Problem. Copy the records below exactly, starting at the line that contains "Task: Click the Chrome OS label text" and ending at the line that contains "Task: Dismiss dialog with the Cancel button"; leave out any pictures.

Supplied data.
------------------------------------------------
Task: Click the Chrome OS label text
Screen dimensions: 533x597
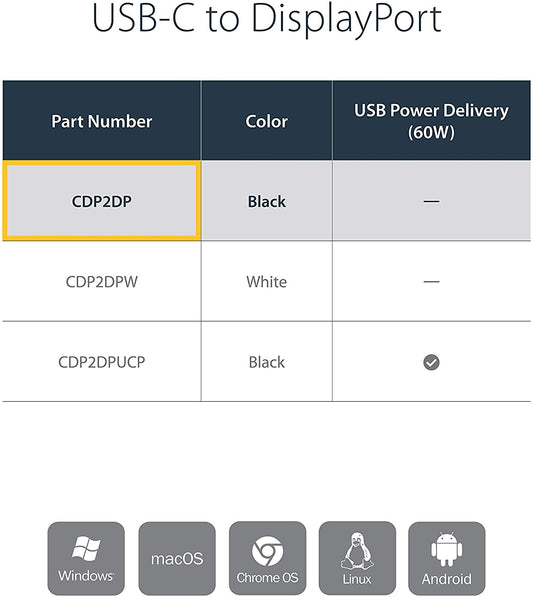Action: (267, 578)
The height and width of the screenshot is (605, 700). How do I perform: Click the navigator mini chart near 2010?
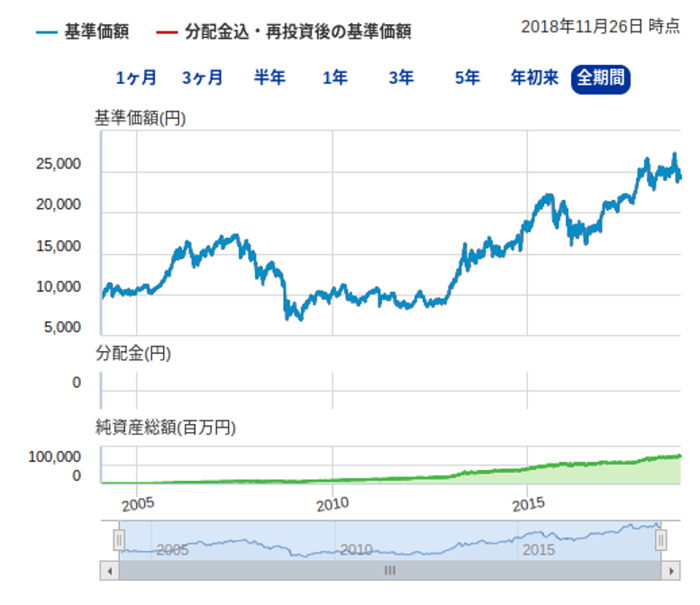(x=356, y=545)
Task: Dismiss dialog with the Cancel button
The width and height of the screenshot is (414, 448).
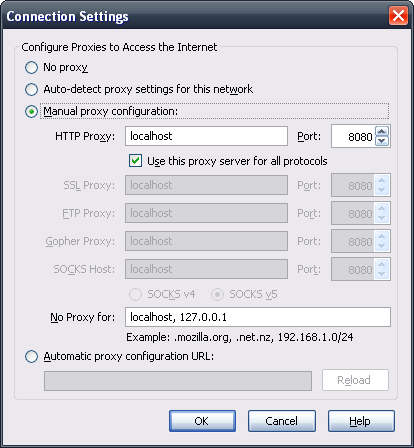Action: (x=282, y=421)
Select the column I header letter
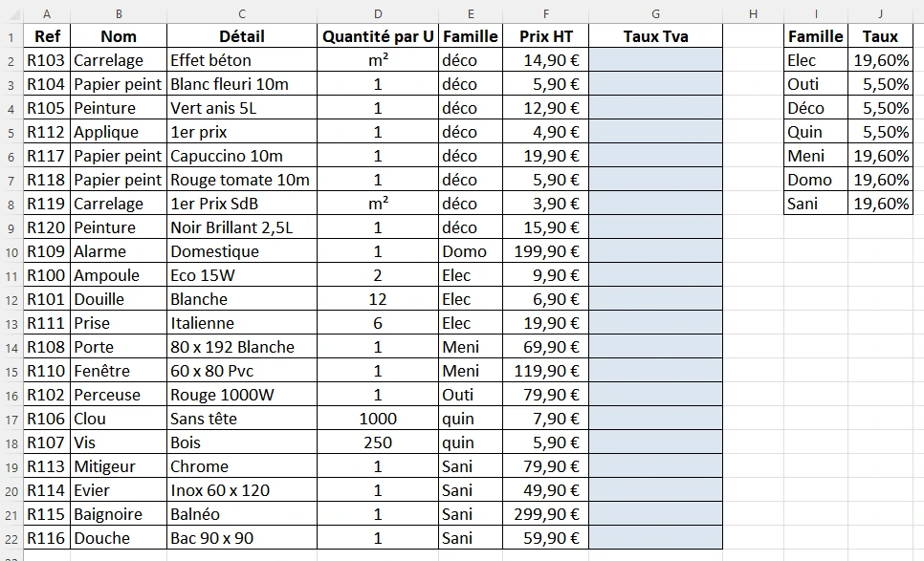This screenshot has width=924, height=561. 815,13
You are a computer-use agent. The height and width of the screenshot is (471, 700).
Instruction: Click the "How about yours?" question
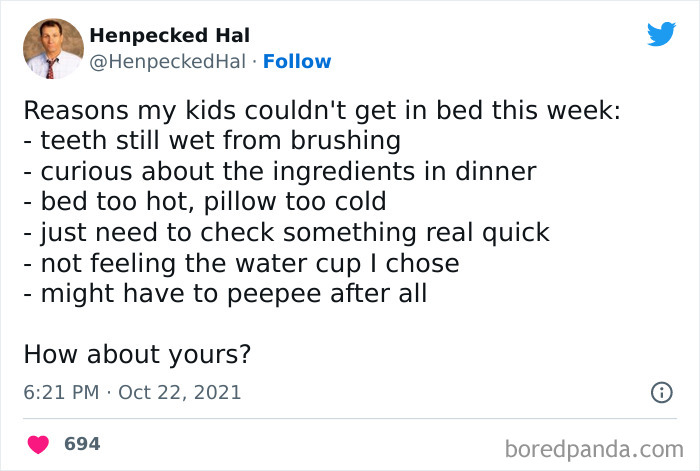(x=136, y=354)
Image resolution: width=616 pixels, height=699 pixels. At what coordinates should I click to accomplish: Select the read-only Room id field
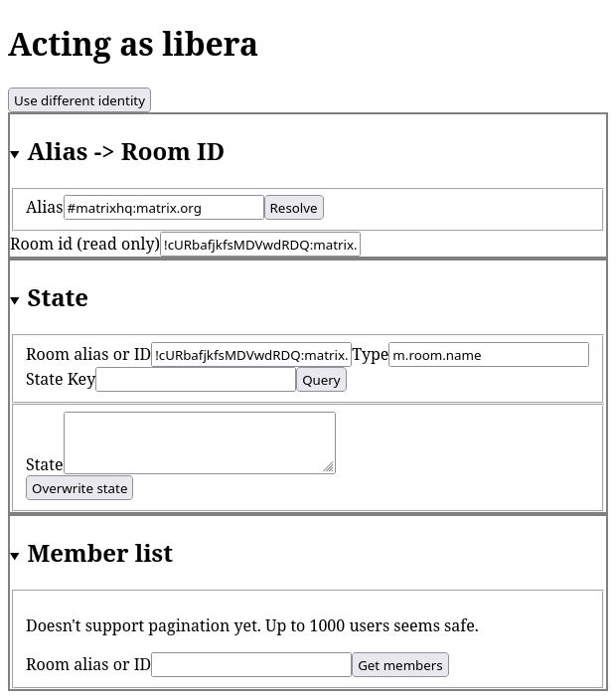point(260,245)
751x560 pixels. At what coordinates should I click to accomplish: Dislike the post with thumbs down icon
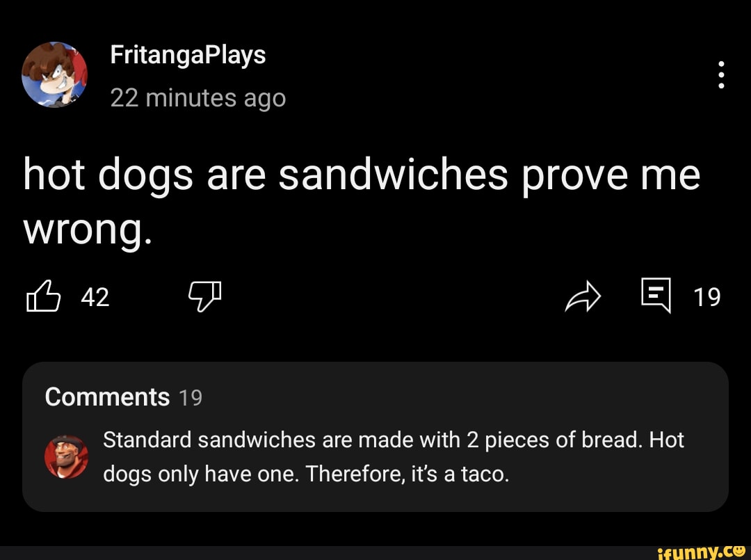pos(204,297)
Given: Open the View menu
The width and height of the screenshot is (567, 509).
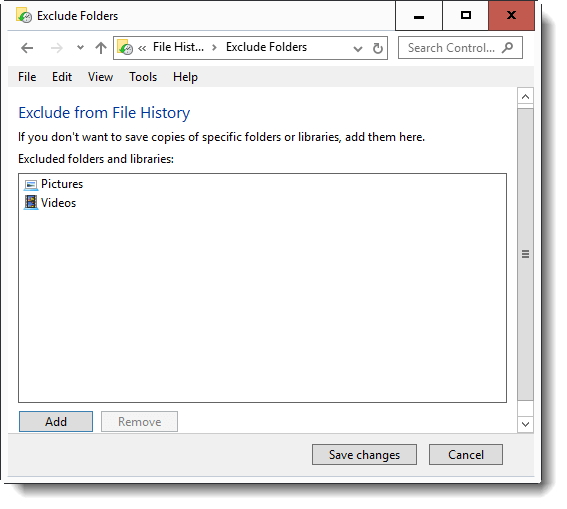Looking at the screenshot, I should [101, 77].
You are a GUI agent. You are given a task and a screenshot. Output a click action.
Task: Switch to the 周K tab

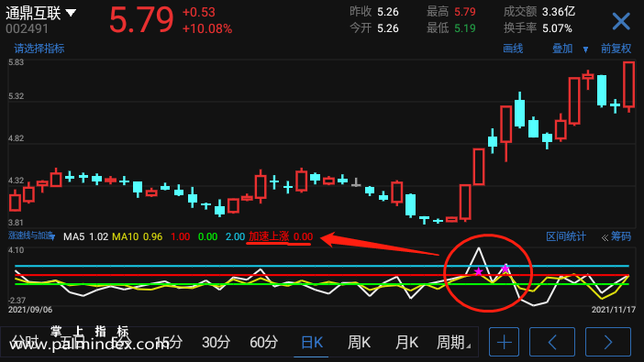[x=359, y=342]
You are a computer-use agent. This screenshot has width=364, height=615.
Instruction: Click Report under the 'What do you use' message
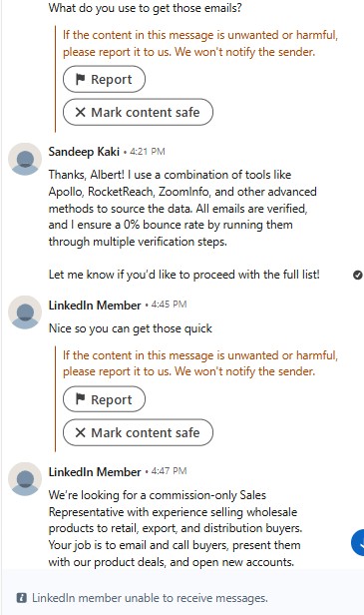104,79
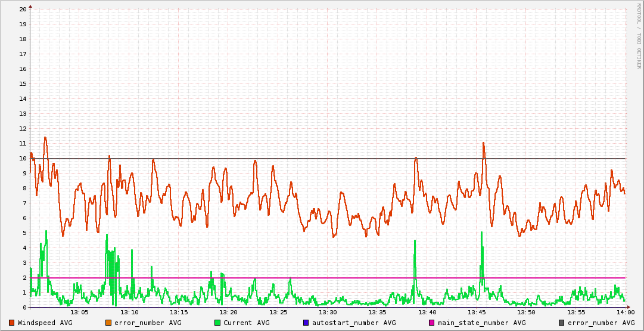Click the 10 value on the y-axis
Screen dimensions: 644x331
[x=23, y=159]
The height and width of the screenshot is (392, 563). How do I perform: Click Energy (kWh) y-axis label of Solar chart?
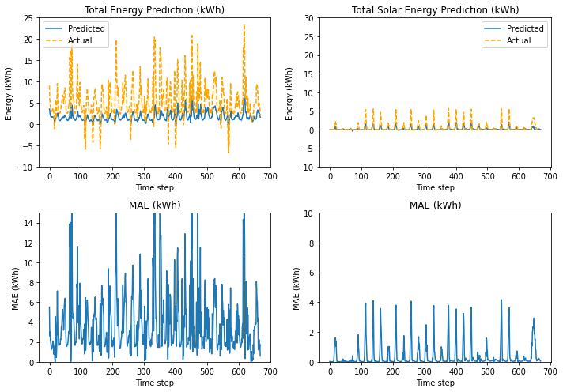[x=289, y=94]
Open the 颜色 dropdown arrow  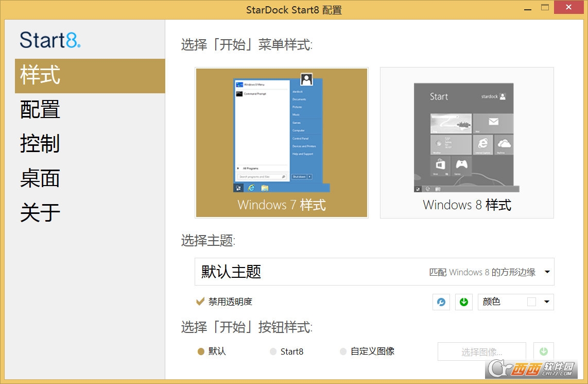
------------------------------------------------
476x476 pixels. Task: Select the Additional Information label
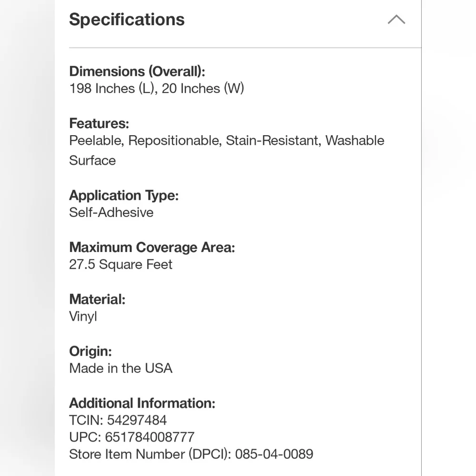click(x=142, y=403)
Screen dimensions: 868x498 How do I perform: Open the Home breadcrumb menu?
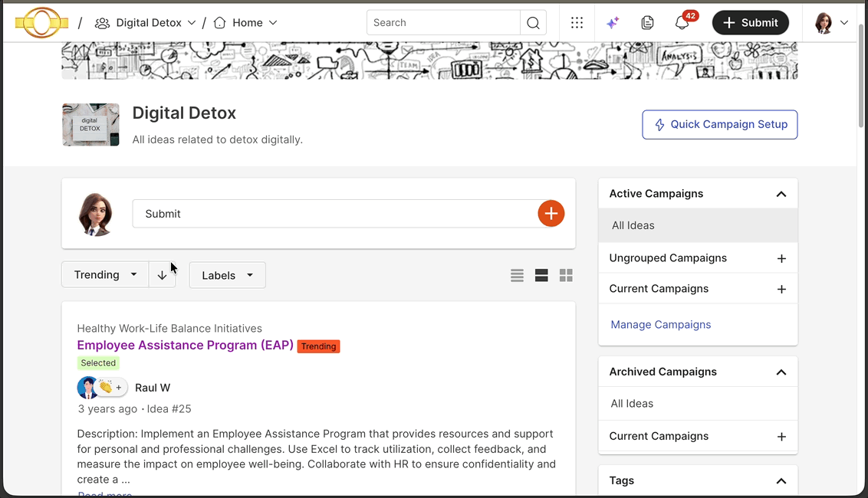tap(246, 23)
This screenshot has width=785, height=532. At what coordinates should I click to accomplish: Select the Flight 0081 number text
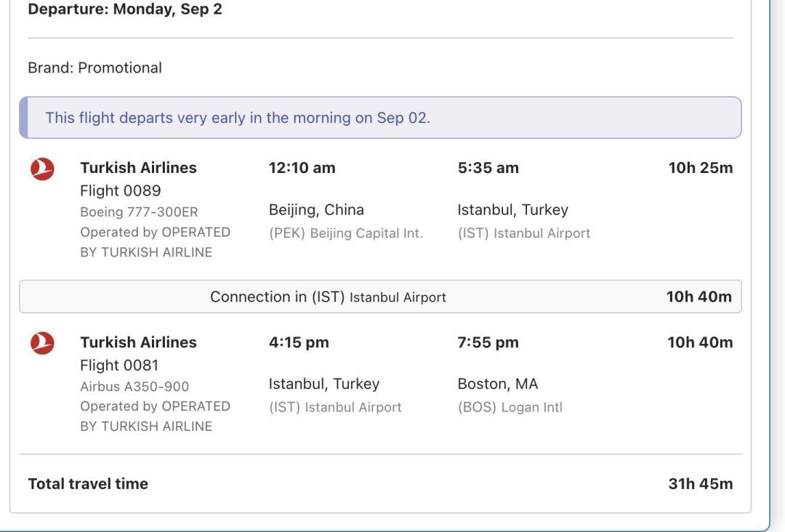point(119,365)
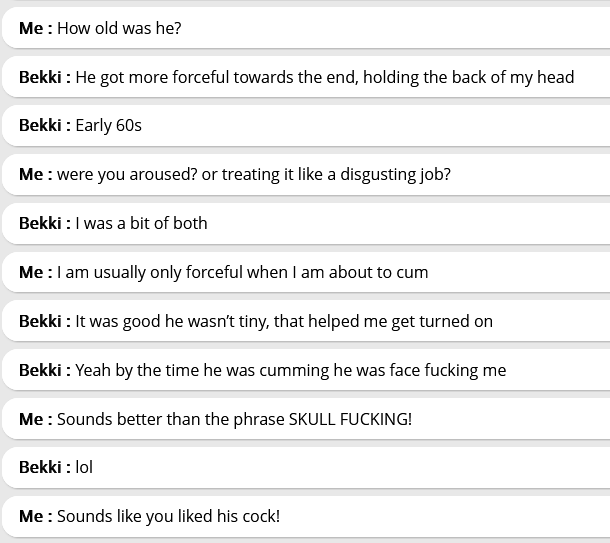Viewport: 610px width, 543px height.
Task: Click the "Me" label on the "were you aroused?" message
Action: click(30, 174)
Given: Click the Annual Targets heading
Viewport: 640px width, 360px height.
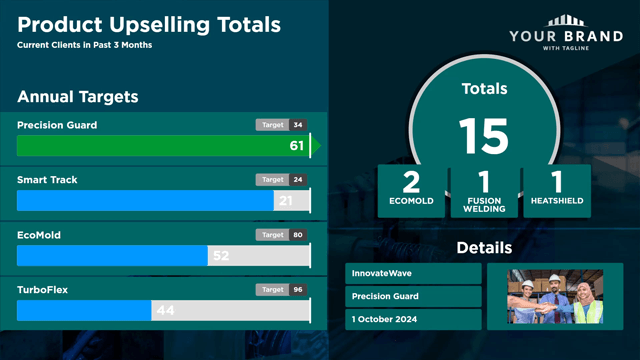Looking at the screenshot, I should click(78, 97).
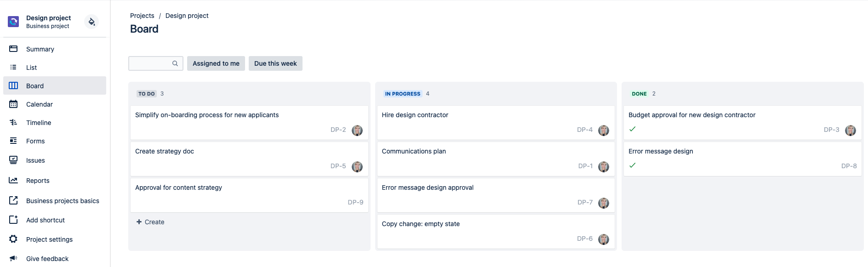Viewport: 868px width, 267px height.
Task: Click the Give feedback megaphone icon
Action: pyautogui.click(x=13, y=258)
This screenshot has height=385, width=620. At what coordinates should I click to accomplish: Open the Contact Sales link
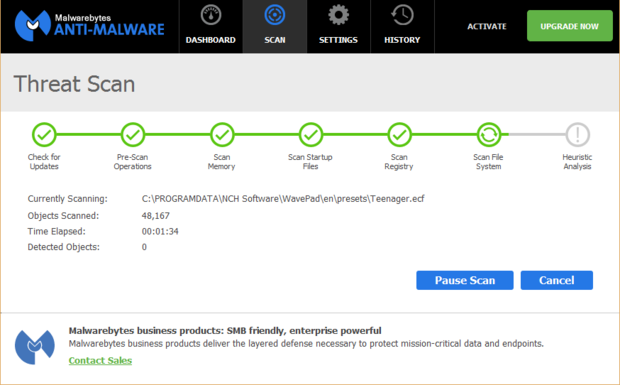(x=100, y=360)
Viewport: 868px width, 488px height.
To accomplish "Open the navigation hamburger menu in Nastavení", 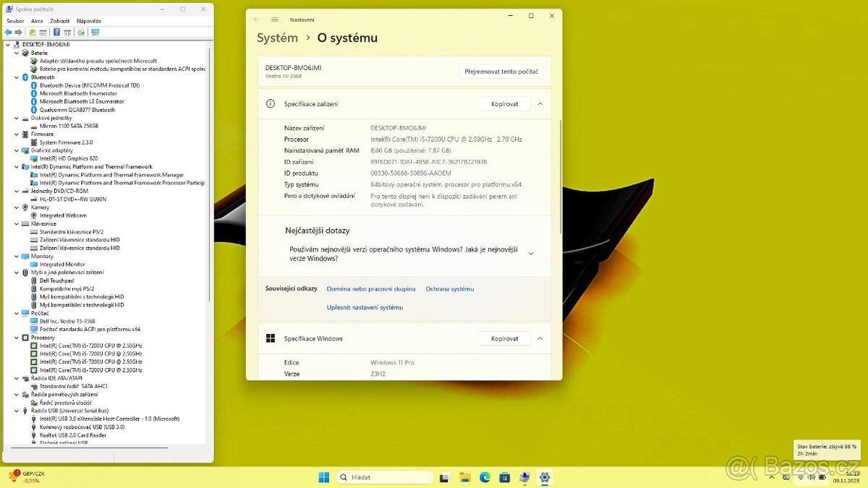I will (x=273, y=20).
------------------------------------------------
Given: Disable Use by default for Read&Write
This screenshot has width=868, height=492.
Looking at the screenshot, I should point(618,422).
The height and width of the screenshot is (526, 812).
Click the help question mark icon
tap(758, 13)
------------------------------------------------
Output for this task.
Task: Click the Chrome OS label text
Screen dimensions: 533x597
Action: (267, 578)
The height and width of the screenshot is (605, 700). How do I perform: Click the navigator mini chart near 2010?
(x=356, y=545)
Task: Dismiss dialog with the Cancel button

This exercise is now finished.